Q: If my injuries cause me to miss work, who pays for my lost wages?

A: In addition to the payment of medical bills as described above, PIP will be responsible for replacing up to 75% of your out-of-pocket lost wages. Even if you are unemployed at the time of the accident, you may be entitled to receive these benefits.

There are important restrictions regarding the right to payment for lost wages. Among these restrictions are: PIP benefits will not be paid for (1) anyone who, at the time of the accident, was operating or occupying a motorcycle or motorized bicycle, including a Moped and (2) anyone who contributed to his or her injury by operating an auto while under the influence of alcohol, marijuana, or narcotic drugs, or while committing a felony.


Q: If I'm hurt in an auto accident, can I sue for my injuries?

A: Massachusetts presently has a mixed no fault/fault system of automobile insurance. This means that certain persons who have been injured in an auto accident but whose injuries do not meet a defined level of seriousness—called the "tort threshold"—cannot sue a person whose negligence in operating an automobile causes personal injury.

In these cases, an injured party cannot recover for pain and suffering but can only recover PIP benefits, property damage, and other limited benefits.
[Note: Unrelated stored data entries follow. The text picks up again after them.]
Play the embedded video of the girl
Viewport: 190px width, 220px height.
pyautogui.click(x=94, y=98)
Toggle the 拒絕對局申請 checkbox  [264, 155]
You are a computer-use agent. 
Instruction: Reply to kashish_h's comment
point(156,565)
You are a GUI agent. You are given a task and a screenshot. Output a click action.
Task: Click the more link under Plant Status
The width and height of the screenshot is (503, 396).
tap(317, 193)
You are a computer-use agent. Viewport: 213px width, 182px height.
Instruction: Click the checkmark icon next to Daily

On the other hand, if your injuries meet the "tort threshold"—that is, if you suffer a fracture, loss of bodily member, permanent and serious disfigurement, loss of sight or hearing, or if you simply incur $2,000.00 in reasonable and necessary medical expenses in the treatment of your injury—you may sue the negligent party for general damages including pain and suffering.
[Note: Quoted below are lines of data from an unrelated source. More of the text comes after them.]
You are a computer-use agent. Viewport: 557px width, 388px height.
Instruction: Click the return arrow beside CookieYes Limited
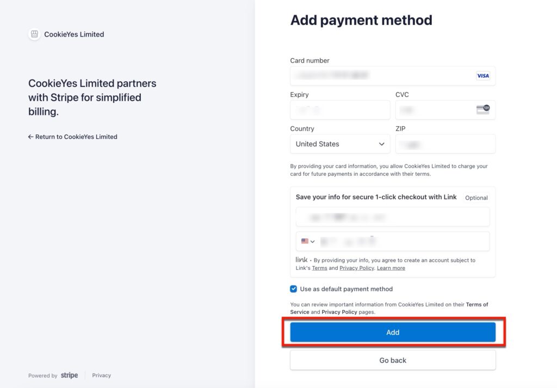pyautogui.click(x=31, y=137)
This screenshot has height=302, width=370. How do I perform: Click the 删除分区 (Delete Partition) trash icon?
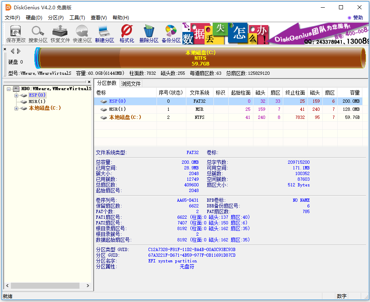tap(149, 33)
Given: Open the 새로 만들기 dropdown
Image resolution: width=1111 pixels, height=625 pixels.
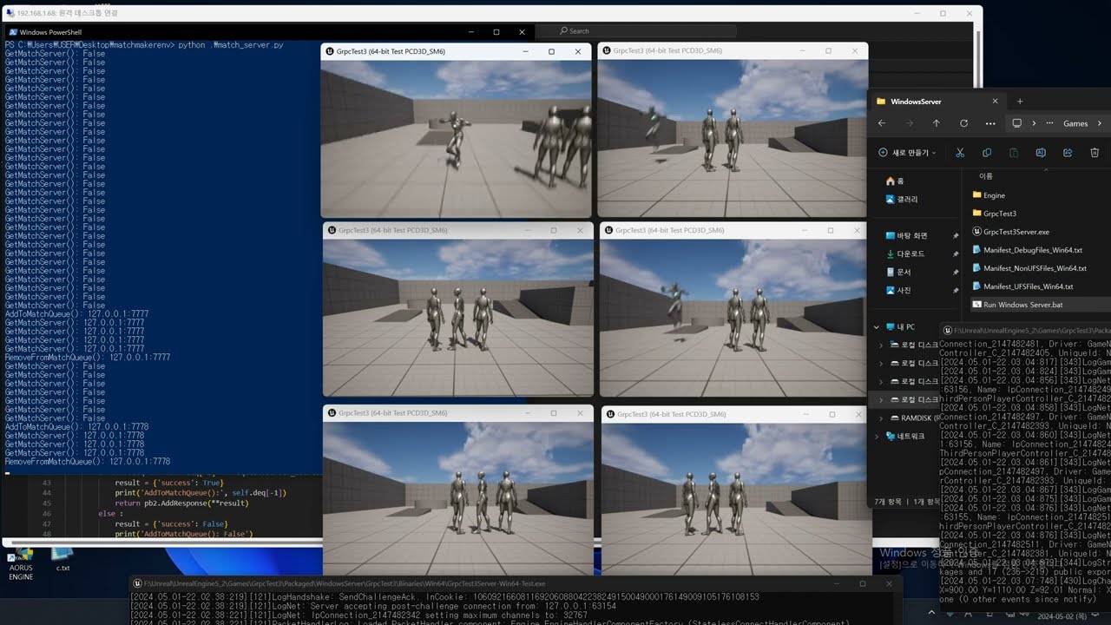Looking at the screenshot, I should click(907, 153).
Q: If I can sue, what can I be compensated for?

A: If you prevail in your claim, either by way of settlement or trial, you may recover compensation for, along with other things, past and future lost income, medical bills (even if paid by PIP), scars, and loss of bodily functions and pain and suffering.


Q: What if the person who caused the accident is uninsured or underinsured?

A: If the responsible party is uninsured (has no insurance) or is underinsured (has insurance but in an amount that is insufficient to compensate you for your injuries), you may make a claim against your own insurer under the Uninsured and Underinsured parts of your own policy.

In Massachusetts, Uninsured Motorist coverage is compulsory and you should purchase an amount that is high enough to protect you, should an uninsured motorist injure you.

Underinsurance Motorist Coverage, on the other hand, is optional and not required by law. In our opinion, it is dangerous not to purchase Underinsurance Motorist Coverage in sufficient amounts to compensate you adequately for your damages should you be injured by an underinsured motorist. You would be wise to seek advice from your insurance agent.